The parable tells us that the servants are different. The master entrusted them with different amounts – all according to their ability. This is not a competition. God will not hold us accountable beyond our ability. This is a good thing. And whether the servants got five, two or one, they all got a lot! The master is generous. The servants with the five and the two bags we are told are eager to return both the five that have become ten and the two that have become four. They know themselves to be stewards – not owners. They did well but they did not create something that was not there. Only God creates out of nothing. They took care of what the master gave them. We, too, are to be caretakes. Not owners. We can never give to God what is not already his. But as the master here, God is pleased with what we do with what is already his. Listen to his response to the two servants: Well done good and faithful servant! Go share in your master’s happiness.

This is what God’s kingdom will one day look like: A day of joy and happiness. But this kingdom is already here, and it is to be seen in our lives here and now. There is joy in using all the gifts of our master to his glory. May this be where we find meaning, and our purpose and our joy – a joy filled with hope and a joy that cannot perish. Because it relates to eternity – to the return of the king.   

We cannot avoid the last part of the story. Here we meet the servant who knew his master as a hard man. And we can wonder where that impression came from. He was certainly also generous master who had trusted this servant.  This servant has not waisted the money – like the prodigal son did with his inheritance. But he had refused to be a steward or neglected it and gone on strike. Is that what we do when we become hearers but not doers of God’s word. Not willing to commit. Are we Sunday Christians, giving our tithing and keeping the rest to ourselves? We are not called to bury our talents – to be passive. We are called to be doers of the word. It is interesting to notice the story Jesus tells following this one. It is about the sheep and the goats, those on the right and those on the left. And the question asked by those on the left side who were not allowed into the kingdom but rather told: Depart from me. They ask: When did we see you hungry or thirsty or in prison? And the answer is: You saw the hungry, the thirsty and the prisoners. But you ignored them. You chose not to use the talents I gave you to steward.

We are chosen not to be passive or only to hear, but to be doers of God’s word – while we wait. It is said that the phrase. “Do no harm” is the boast of a stone. We are called not just to do no harm, but to do good!  Called to love God and we do that be loving our neighbors.

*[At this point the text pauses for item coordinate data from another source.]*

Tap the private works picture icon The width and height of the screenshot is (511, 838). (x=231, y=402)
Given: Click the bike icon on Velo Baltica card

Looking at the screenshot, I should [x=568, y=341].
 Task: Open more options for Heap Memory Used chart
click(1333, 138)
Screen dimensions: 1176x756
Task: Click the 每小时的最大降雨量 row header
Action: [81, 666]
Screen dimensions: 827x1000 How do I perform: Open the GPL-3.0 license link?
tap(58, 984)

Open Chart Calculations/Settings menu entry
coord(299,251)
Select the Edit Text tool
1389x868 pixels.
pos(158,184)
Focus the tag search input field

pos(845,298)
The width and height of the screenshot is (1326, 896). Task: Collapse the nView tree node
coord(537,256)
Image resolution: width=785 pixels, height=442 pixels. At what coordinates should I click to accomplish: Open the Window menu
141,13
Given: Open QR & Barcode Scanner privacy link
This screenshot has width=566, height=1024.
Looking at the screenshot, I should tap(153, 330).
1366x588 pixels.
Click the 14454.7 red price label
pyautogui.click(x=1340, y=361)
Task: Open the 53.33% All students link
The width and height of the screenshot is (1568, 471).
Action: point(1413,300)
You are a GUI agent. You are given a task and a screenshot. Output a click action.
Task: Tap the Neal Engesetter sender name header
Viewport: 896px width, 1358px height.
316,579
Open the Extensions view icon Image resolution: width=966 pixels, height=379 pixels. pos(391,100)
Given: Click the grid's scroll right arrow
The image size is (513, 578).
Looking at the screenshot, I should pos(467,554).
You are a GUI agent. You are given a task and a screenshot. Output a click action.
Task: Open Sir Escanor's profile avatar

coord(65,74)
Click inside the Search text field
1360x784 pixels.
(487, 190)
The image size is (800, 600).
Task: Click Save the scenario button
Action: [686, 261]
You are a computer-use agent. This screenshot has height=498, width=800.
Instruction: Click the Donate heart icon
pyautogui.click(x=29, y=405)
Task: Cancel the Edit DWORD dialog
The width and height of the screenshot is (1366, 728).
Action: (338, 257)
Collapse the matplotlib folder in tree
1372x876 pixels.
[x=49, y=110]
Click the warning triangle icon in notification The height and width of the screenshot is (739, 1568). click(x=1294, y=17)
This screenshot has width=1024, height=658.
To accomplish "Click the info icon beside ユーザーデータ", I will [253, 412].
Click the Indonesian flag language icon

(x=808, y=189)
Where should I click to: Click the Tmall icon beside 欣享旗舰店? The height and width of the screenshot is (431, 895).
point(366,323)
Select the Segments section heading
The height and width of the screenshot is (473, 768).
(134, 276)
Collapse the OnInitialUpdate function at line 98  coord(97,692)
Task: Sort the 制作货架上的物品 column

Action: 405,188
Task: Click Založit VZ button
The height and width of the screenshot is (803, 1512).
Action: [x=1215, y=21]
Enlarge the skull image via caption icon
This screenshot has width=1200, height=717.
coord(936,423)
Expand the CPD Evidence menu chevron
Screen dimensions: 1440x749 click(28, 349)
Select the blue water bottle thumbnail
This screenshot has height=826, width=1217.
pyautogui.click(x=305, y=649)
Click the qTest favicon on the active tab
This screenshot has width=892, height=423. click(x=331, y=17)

One thing most preachers would rather avoid is to have to talk about hell. But Jesus talks about hell. He does so in all the parables here in Matt 24-25. Let’s not ignore that. There is a warning. But is comes from a generous master who has entrusted us with every spiritual blessing in Christ and who longs to say to his servants: Good, well done, Come and share your master’s happiness. In love he calls – and in love he warns us. In love he says to us: Be watchful, keep watch, be faithful with what I have entrusted you. In love he says: Be warned. I love you too much to leave you ignorant.

As the people of God, we live in anticipation of the master’s return. Yes, we have done so for more than 2000 years. But we do so considering His resurrection and in the presence of our resurrected and risen savior. This is our assurance and hope in a broken world. We are people of hope – and waiting. The question this day is: What are you doing to while you are waiting. Not just for advent, not just for Christmas, but for the return of our king who longs to say to us: Come and share your master’s happiness.